Regarding LGBT people, Larijani said, “We do not provide these people with opportunity, but what they say — that we hang them — is a lie that they have fabricated.”
He did not deny that LGBT people are executed for same-sex intercourse.
He criticized “so-called supporters of human rights” who defend homosexuals, but did not protest Israeli attacks in the Gaza Strip.
In an alternative translation of his remarks, Larijani stated:
“They keep raising concerns about faggots. Based on our religious beliefs, these people are not tolerated, but saying that we kill homosexuals is a lie. In the Islamic Republic no one sticks their nose into the private lives of individuals to find out what kind of private violations are being committed. Islam believes in the inherent dignity and innocence of all humans, and therefore does not tolerate this filth [ i.e. homosexuality]. But [the Western countries] use this as an excuse to attack our human rights records.
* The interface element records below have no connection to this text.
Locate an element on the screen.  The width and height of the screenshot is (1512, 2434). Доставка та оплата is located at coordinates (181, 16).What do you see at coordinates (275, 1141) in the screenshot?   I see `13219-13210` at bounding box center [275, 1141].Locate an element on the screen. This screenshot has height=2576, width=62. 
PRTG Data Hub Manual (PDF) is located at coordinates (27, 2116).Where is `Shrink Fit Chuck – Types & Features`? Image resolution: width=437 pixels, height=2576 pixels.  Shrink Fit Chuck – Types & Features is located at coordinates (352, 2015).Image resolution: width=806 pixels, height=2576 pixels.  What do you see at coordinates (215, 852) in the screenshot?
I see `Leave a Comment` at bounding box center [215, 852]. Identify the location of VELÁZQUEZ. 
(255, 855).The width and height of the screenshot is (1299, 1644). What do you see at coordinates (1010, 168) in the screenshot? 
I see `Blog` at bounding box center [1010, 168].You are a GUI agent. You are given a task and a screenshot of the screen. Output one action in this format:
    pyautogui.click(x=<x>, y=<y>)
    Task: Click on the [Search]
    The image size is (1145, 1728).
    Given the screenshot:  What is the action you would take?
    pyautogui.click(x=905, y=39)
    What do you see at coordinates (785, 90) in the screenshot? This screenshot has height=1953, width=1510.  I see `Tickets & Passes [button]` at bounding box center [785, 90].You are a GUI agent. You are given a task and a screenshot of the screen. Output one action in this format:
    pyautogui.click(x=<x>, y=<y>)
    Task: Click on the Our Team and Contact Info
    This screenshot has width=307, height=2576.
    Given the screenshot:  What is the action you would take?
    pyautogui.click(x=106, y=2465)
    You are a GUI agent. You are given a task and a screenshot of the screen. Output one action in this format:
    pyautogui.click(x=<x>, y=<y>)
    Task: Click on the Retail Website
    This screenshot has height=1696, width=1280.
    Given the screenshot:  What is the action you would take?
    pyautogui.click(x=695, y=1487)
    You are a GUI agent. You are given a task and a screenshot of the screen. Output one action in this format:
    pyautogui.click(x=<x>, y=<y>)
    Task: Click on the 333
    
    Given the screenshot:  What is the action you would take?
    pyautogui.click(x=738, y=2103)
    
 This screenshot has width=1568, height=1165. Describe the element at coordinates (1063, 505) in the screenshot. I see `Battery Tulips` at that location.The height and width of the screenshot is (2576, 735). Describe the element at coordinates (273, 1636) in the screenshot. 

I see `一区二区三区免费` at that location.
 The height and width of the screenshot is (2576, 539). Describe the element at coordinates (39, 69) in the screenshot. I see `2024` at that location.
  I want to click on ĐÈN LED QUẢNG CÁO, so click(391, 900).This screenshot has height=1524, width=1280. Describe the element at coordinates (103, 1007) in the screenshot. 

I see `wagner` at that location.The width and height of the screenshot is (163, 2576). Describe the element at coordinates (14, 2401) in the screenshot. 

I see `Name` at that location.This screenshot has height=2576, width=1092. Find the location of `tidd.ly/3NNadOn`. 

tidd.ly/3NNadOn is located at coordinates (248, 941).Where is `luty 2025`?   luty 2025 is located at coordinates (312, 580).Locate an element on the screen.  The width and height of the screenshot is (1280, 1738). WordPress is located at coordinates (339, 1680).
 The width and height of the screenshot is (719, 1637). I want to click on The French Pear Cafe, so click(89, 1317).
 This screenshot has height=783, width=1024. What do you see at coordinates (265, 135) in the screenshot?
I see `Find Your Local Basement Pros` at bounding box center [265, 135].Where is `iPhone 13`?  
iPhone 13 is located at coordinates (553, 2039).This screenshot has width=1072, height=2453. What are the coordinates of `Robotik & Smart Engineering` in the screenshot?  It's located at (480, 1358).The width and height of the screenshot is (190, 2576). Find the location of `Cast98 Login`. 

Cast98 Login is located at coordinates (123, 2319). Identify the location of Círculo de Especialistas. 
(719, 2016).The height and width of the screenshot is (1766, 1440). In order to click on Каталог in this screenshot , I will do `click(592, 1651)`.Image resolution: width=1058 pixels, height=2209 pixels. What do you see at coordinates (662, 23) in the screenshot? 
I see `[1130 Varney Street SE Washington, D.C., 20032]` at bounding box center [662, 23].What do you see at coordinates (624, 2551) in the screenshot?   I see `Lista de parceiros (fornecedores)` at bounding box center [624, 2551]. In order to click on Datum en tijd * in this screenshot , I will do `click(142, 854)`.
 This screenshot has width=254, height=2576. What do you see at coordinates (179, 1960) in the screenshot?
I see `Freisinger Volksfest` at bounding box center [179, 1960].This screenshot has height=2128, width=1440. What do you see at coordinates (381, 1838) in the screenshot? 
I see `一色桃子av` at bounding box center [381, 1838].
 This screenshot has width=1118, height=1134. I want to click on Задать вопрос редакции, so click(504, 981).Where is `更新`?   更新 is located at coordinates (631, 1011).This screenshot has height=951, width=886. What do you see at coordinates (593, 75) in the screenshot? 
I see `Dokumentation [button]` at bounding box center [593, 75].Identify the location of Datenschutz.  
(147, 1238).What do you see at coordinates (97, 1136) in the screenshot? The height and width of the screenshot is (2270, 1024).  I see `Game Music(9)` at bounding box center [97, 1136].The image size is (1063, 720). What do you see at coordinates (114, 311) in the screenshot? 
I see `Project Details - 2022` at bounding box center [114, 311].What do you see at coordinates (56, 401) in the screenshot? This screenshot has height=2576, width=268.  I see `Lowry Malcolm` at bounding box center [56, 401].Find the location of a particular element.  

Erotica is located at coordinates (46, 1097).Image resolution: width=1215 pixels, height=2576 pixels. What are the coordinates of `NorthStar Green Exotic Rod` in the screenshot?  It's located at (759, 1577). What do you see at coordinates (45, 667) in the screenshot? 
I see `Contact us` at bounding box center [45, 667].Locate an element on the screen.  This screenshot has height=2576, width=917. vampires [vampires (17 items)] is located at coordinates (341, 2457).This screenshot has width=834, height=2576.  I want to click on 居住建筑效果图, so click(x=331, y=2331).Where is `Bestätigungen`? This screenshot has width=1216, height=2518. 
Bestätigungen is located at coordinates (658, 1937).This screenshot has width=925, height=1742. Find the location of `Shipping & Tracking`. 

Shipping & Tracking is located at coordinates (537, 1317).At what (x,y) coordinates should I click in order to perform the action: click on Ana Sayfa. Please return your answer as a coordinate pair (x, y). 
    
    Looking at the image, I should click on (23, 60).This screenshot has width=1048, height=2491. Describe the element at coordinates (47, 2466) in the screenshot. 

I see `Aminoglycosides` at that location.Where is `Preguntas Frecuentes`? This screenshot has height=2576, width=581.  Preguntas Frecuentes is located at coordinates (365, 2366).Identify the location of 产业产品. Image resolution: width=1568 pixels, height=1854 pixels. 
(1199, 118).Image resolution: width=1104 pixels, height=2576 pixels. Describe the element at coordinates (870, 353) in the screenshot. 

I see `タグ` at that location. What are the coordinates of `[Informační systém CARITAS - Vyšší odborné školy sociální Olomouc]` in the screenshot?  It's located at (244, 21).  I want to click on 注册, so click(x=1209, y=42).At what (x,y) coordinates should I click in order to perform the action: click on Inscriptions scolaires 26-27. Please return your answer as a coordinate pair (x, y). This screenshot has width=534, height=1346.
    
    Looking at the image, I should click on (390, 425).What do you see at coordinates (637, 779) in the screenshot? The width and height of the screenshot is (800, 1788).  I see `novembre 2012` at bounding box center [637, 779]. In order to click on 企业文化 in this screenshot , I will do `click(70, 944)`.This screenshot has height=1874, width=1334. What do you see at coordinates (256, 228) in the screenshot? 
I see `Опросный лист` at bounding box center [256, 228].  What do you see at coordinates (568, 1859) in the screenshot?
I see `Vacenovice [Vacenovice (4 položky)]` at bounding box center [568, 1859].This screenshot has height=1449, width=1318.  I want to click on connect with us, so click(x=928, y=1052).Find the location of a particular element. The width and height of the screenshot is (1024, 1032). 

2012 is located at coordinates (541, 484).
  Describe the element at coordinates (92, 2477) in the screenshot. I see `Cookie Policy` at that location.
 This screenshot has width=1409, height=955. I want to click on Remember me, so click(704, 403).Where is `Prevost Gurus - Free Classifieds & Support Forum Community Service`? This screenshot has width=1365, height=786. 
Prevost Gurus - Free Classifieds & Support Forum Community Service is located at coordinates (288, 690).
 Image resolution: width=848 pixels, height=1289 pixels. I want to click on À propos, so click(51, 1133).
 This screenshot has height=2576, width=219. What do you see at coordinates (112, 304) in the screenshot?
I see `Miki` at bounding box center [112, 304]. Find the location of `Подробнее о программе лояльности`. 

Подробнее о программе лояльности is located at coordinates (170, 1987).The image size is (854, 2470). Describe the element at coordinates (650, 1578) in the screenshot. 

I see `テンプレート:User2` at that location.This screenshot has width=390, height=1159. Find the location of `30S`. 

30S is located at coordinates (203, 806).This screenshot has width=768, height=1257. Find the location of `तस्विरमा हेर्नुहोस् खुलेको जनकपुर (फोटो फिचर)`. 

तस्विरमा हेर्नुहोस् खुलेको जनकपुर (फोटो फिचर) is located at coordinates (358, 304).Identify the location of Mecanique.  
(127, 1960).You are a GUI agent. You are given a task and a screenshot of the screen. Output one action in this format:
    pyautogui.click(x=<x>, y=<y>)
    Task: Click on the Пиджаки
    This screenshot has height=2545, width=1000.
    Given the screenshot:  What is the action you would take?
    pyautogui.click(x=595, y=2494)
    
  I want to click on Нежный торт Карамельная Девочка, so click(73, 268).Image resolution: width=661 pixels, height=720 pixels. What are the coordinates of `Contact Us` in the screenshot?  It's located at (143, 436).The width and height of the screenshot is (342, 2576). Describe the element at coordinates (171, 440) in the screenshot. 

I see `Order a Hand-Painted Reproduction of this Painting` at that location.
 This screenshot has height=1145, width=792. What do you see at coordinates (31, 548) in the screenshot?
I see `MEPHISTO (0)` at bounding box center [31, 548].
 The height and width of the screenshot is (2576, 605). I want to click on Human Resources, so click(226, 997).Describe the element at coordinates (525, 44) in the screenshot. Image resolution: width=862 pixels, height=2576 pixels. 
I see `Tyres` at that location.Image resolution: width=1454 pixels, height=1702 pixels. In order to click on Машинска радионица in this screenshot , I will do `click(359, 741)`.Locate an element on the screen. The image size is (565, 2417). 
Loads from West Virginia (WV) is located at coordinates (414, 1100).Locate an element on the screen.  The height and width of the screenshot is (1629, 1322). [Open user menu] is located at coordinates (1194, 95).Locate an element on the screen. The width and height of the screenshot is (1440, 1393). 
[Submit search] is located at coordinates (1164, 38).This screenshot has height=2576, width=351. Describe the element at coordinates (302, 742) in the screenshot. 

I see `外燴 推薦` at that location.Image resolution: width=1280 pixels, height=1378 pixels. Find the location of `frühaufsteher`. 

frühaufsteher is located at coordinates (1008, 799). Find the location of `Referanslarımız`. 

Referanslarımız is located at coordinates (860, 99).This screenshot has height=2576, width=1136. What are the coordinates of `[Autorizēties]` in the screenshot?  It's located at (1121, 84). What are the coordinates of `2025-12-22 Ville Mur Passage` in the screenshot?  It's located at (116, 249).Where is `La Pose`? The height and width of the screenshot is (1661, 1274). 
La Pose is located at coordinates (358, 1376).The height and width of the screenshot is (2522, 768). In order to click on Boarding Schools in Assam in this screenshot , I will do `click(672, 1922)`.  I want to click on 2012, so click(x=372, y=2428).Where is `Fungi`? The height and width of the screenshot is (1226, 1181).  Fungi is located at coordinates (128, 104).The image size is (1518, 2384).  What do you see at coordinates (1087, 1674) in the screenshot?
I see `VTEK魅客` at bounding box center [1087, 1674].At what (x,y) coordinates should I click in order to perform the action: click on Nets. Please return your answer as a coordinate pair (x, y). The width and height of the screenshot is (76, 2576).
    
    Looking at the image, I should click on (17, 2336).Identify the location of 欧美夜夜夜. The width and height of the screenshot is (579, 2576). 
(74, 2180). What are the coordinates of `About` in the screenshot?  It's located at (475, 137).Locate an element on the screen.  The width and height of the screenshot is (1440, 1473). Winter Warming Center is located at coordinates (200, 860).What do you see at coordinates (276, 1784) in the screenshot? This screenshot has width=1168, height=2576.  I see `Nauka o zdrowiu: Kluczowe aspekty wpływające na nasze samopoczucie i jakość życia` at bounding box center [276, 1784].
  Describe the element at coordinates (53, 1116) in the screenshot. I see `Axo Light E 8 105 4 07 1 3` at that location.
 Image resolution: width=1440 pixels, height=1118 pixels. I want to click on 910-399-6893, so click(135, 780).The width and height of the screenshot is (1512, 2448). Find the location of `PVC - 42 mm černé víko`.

Ayyatollah Larijani added,”They keep talking about human rights violations for a bunch of faggots, but when a thousand kids are murdered in Gaza, Mr. Obama justifies it by talking about Israel’s right to self defense.”
Larijani has been sanctioned by the European Union for human rights abuses, according the Official Journal of the European Union. He was cited as judiciary head for approving harsh punishments for “crimes against God” and “crimes against the state,” including the death penalty, floggings and amputation and for extreme punishments such as “stoning (16 people are currently under stoning sentence [in 2012]), executions by suspension strangulation, execution of juveniles, and public executions such as those where prisoners have been hung from bridges in front of crowds of thousands. He has also permitted corporal punishment sentences such as amputations and the dripping of acid into the eyes of the convicted.”
In the most recent report from the organization Iran Human Rights, two prisoners were hanged in public on Aug. 6 in southern Iran on charges of sodomy, Iran Human Rights reports.
Amnesty International reported that three people were executed in Iran in 2011 for sodomy.